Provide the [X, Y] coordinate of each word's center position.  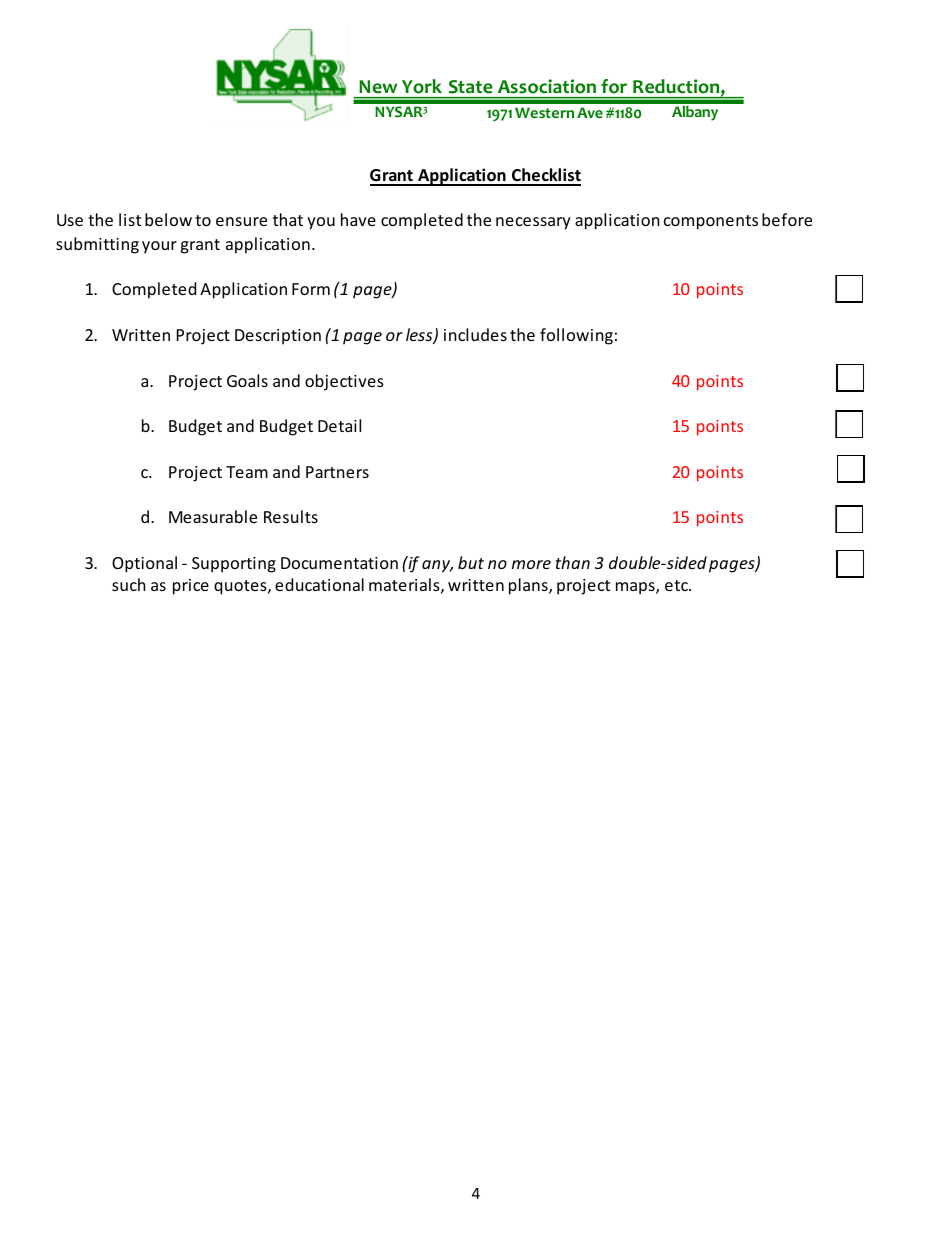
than [573, 562]
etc [677, 585]
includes [475, 334]
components [711, 222]
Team [247, 472]
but [471, 562]
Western [544, 112]
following [576, 336]
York [422, 86]
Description [278, 337]
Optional [144, 564]
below [168, 219]
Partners [337, 472]
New [378, 86]
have [358, 219]
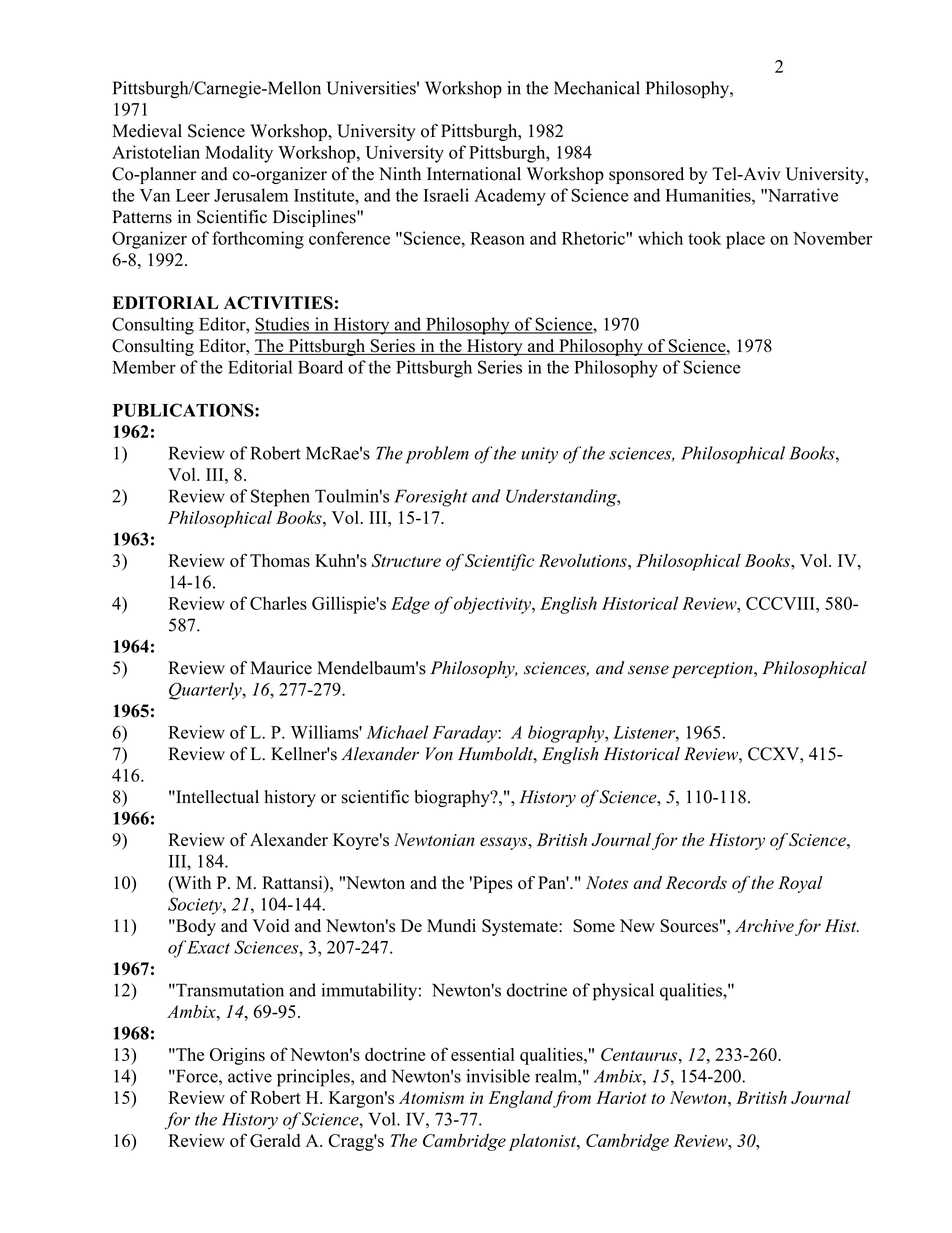 Image resolution: width=952 pixels, height=1233 pixels. I want to click on Charles, so click(278, 603).
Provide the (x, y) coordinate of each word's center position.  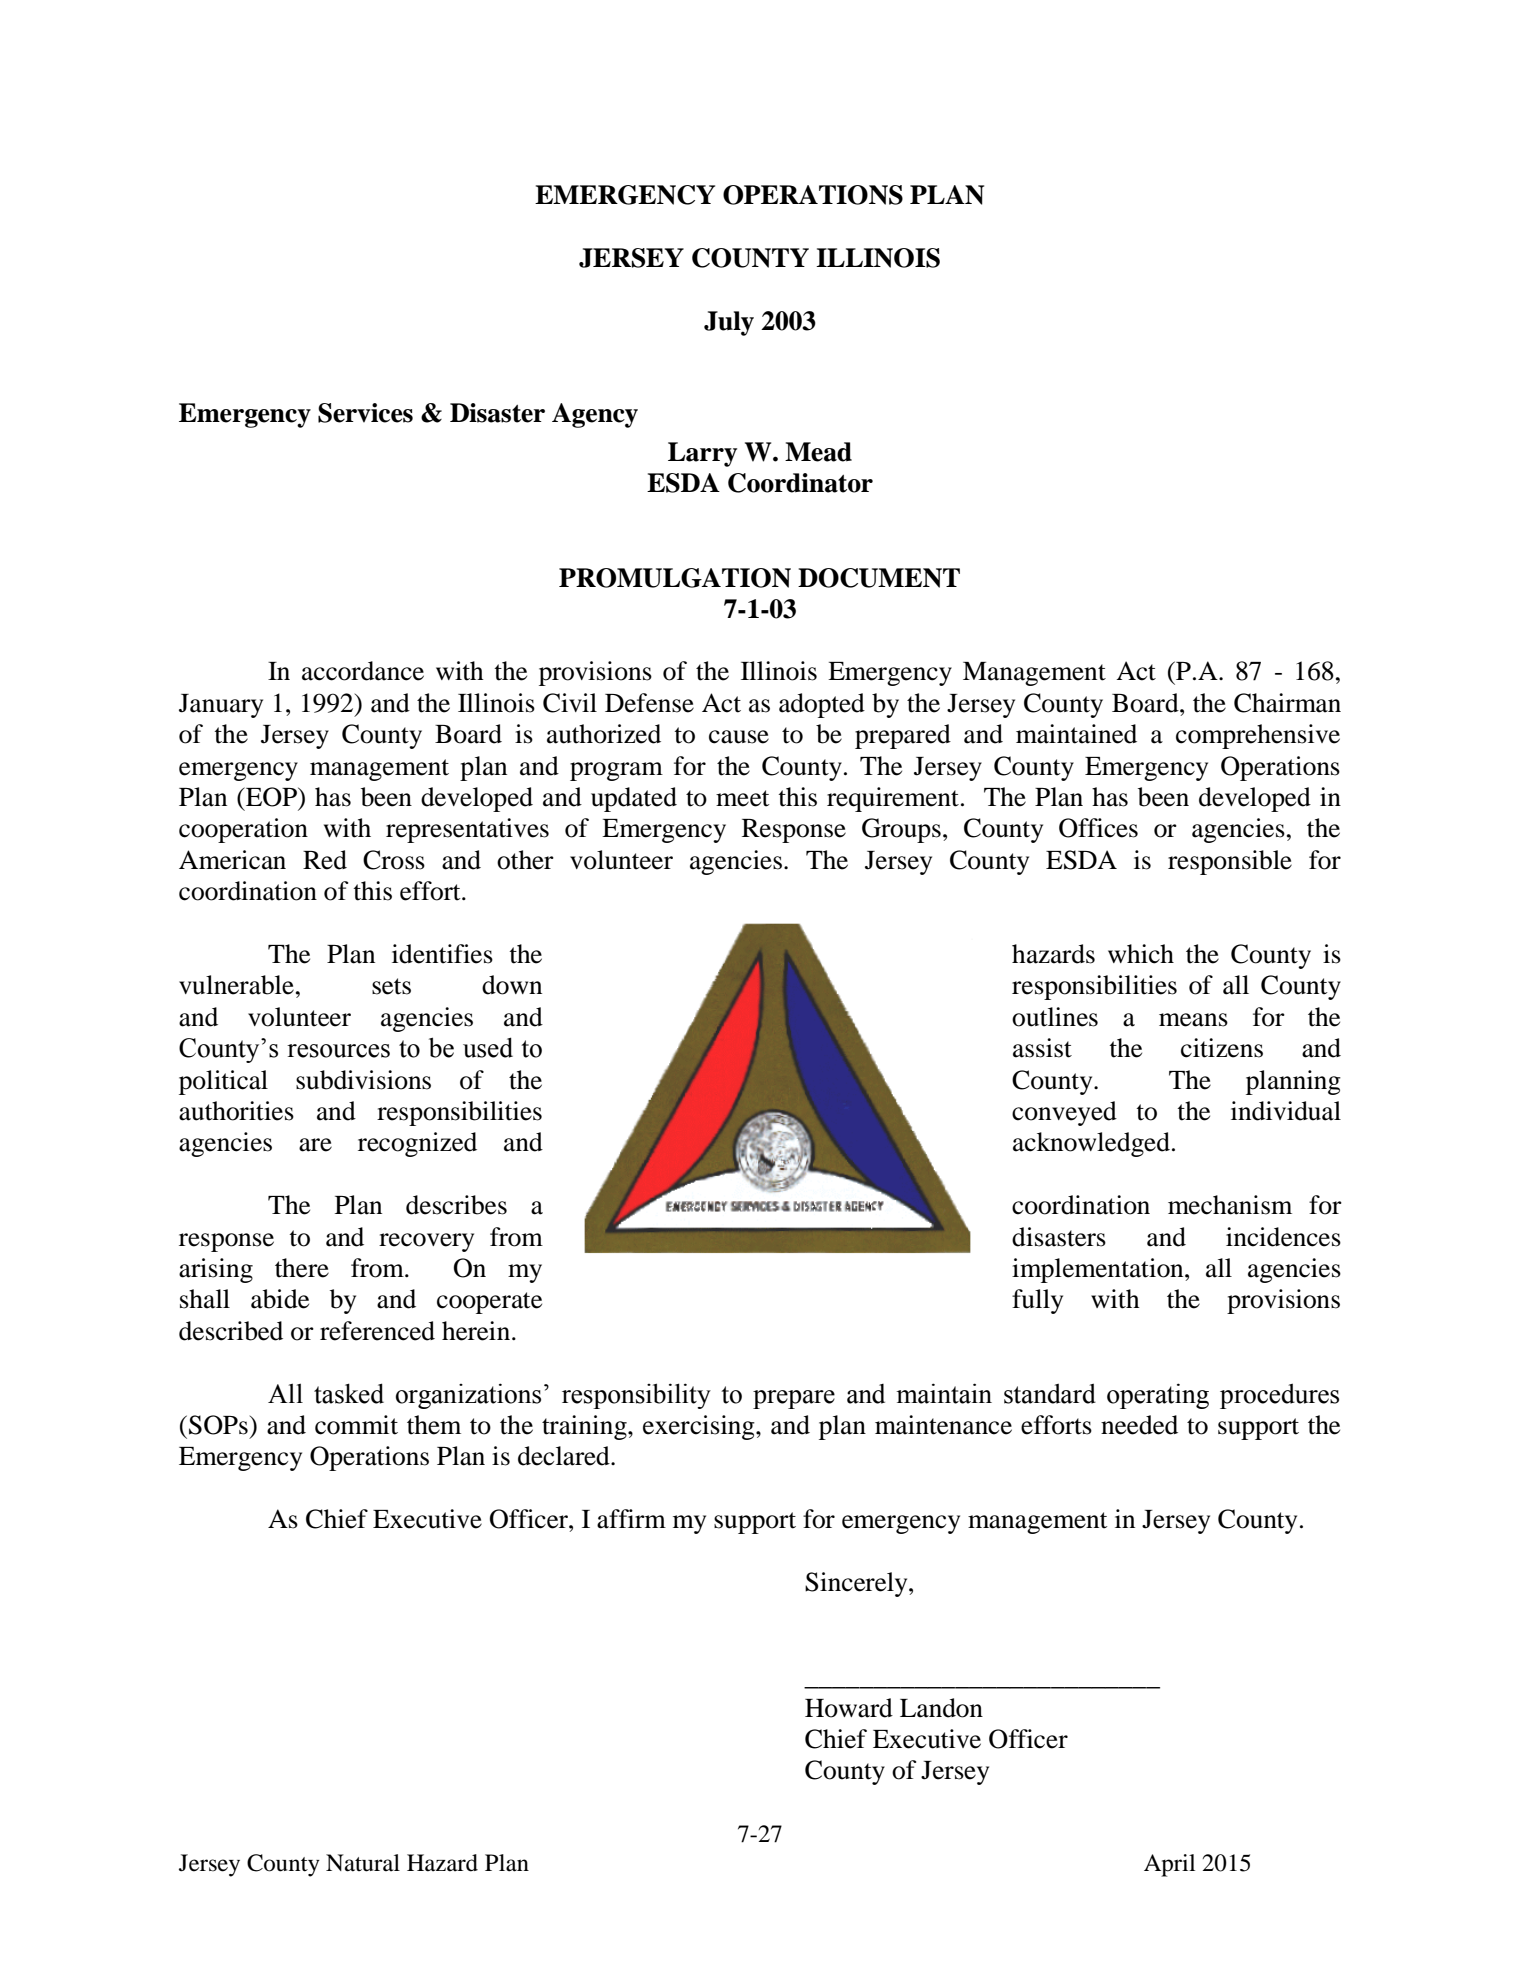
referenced (377, 1331)
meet (743, 798)
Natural (363, 1863)
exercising (700, 1427)
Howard (849, 1708)
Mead (818, 452)
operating (1158, 1396)
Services (365, 413)
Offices (1098, 828)
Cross (394, 860)
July (729, 323)
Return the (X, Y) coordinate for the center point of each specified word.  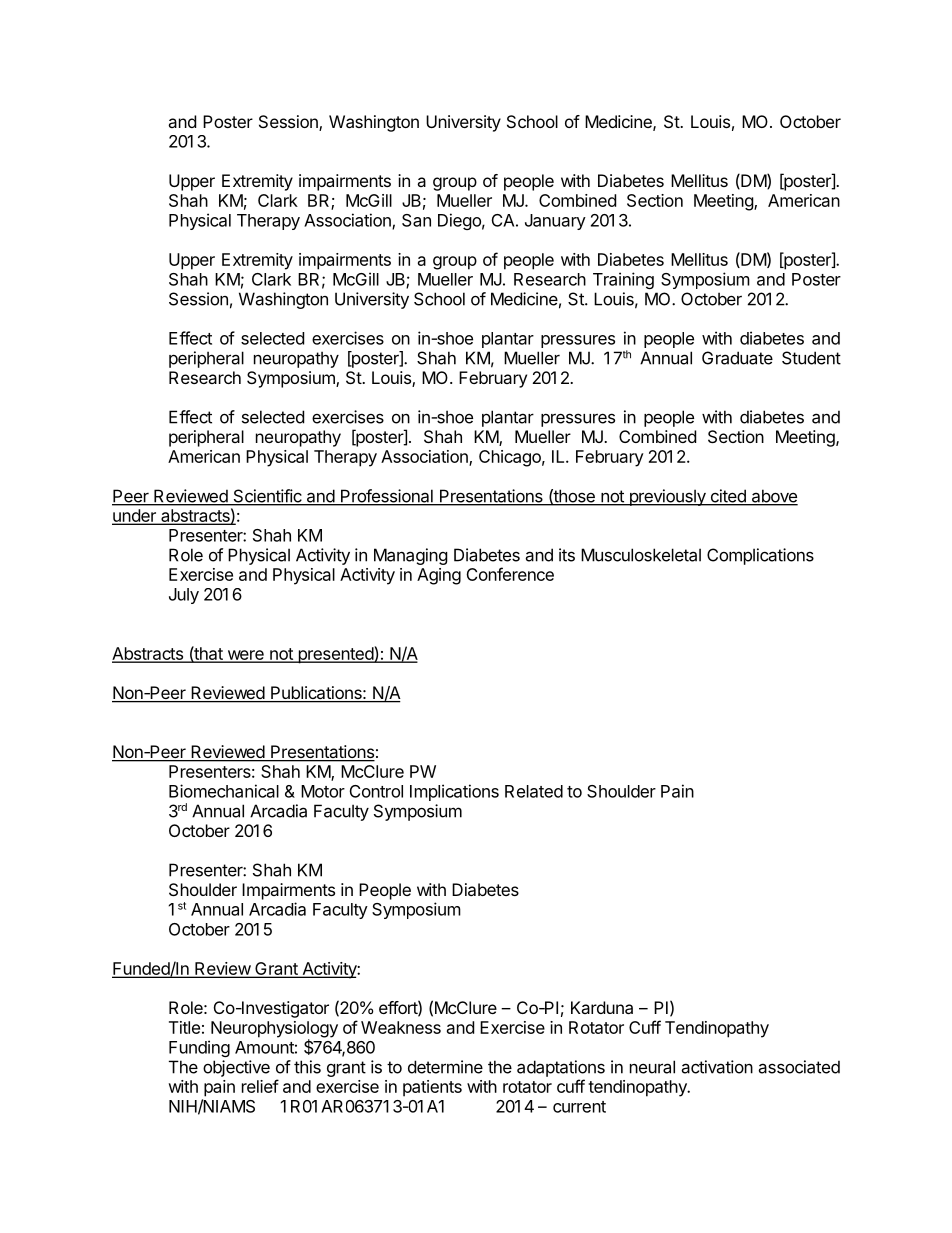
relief (260, 1086)
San (416, 220)
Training (623, 280)
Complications (760, 556)
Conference (510, 574)
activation (717, 1067)
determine (445, 1067)
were (245, 656)
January (555, 222)
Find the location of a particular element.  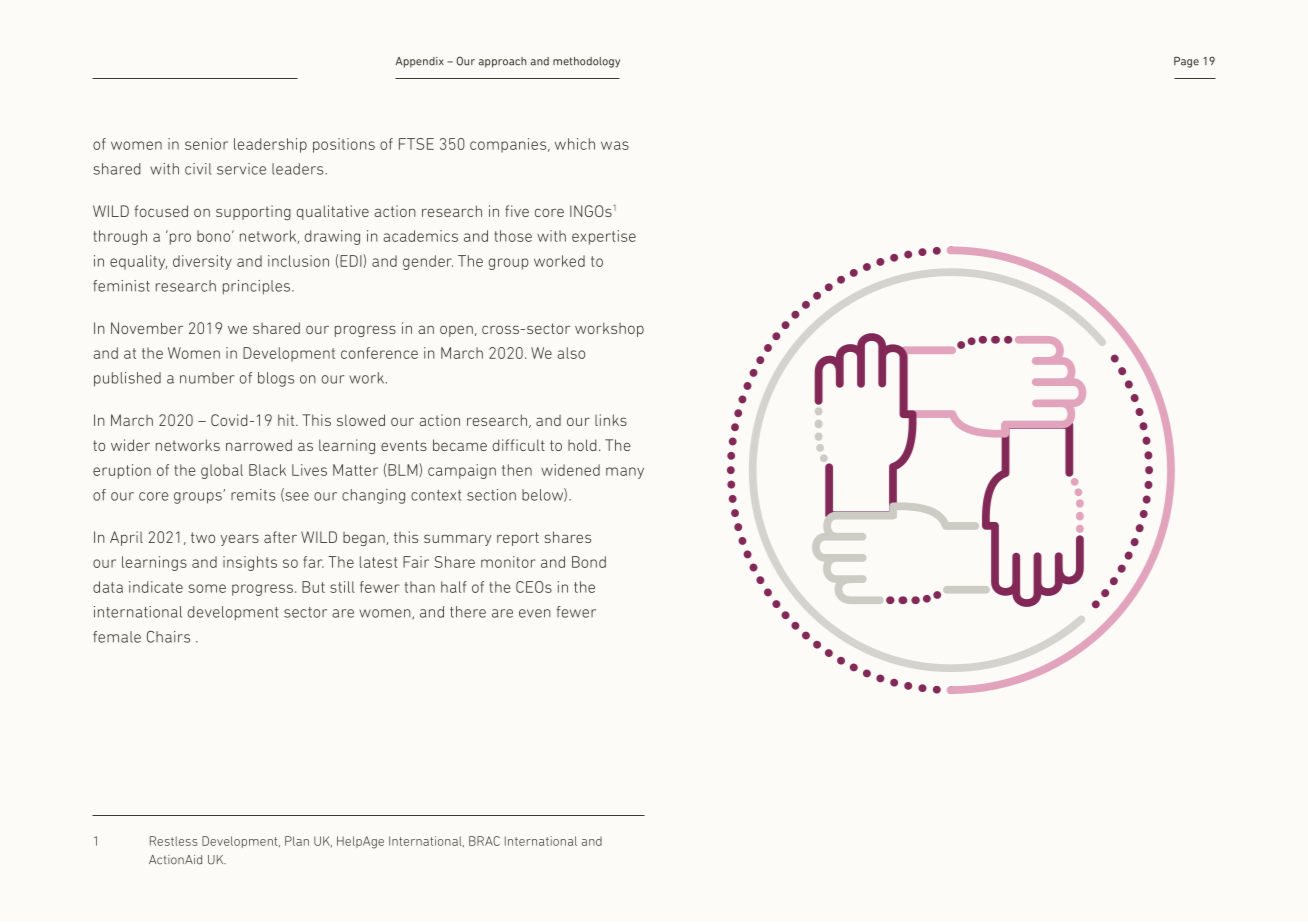

Matter is located at coordinates (355, 470).
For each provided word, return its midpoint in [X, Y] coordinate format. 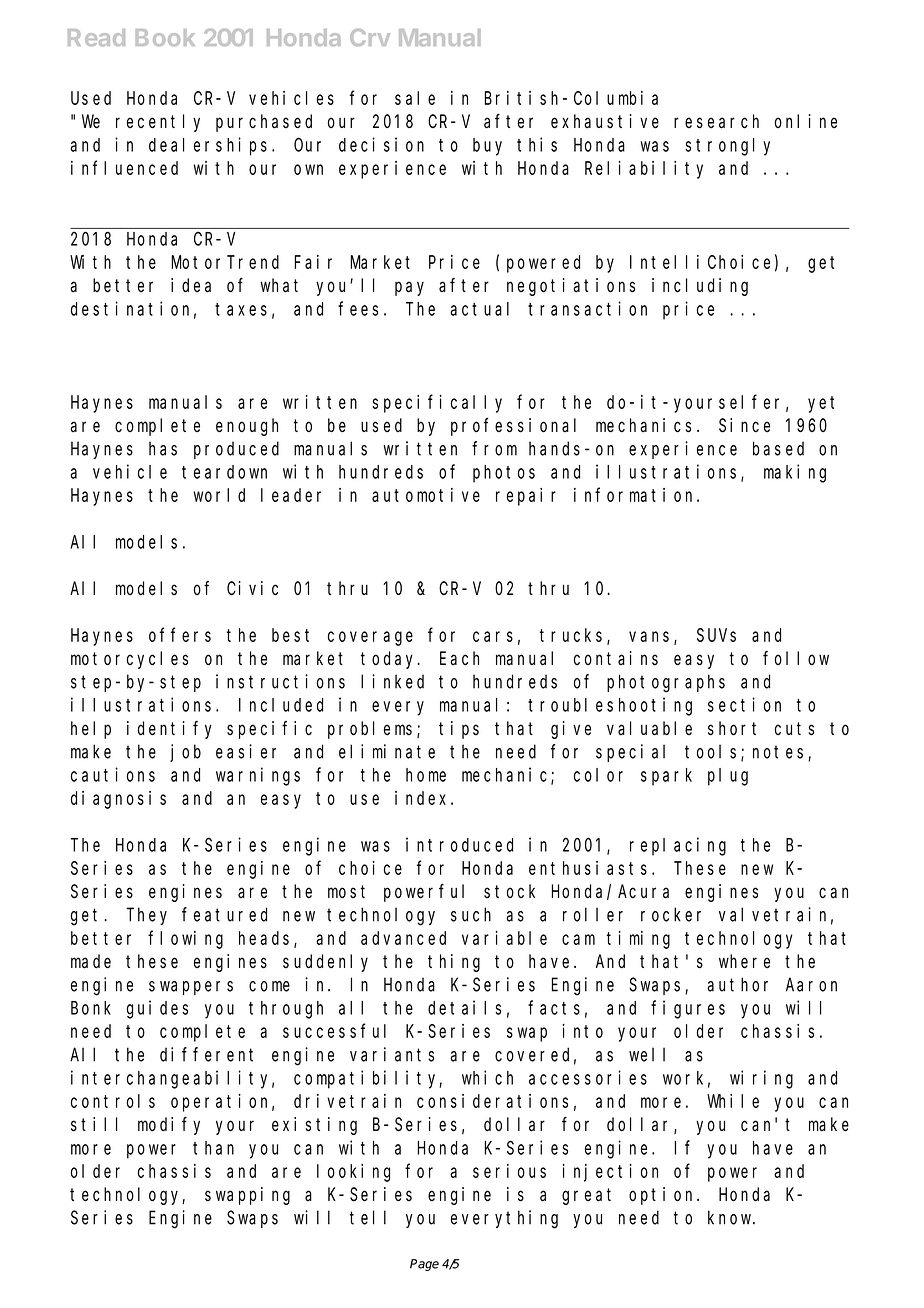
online [806, 121]
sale [415, 98]
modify [169, 1126]
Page [424, 1265]
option [663, 1196]
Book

What is being asked -
Convert the part of the items that opens with the line containing "operating (1158, 1396)" and closes with the last line of the items into a JSON list of strings, one string per line, leaving out blank lines and the pictures.

Solution to the problem -
[
  "operating (1158, 1396)",
  "Services (365, 413)",
  "Offices (1098, 828)",
  "Cross (394, 860)",
  "July (729, 323)",
  "Return the (X, Y) coordinate for the center point of each specified word.  ",
  "relief (260, 1086)",
  "San (416, 220)",
  "Training (623, 280)",
  "Complications (760, 556)",
  "Conference (510, 574)",
  "activation (717, 1067)",
  "determine (445, 1067)",
  "were (245, 656)",
  "January (555, 222)",
  "Find the location of a particular element.  ",
  "Matter is located at coordinates (355, 470).",
  "For each provided word, return its midpoint in [X, Y] coordinate format. ",
  "online [806, 121]",
  "sale [415, 98]",
  "modify [169, 1126]",
  "Page [424, 1265]",
  "option [663, 1196]",
  "Book"
]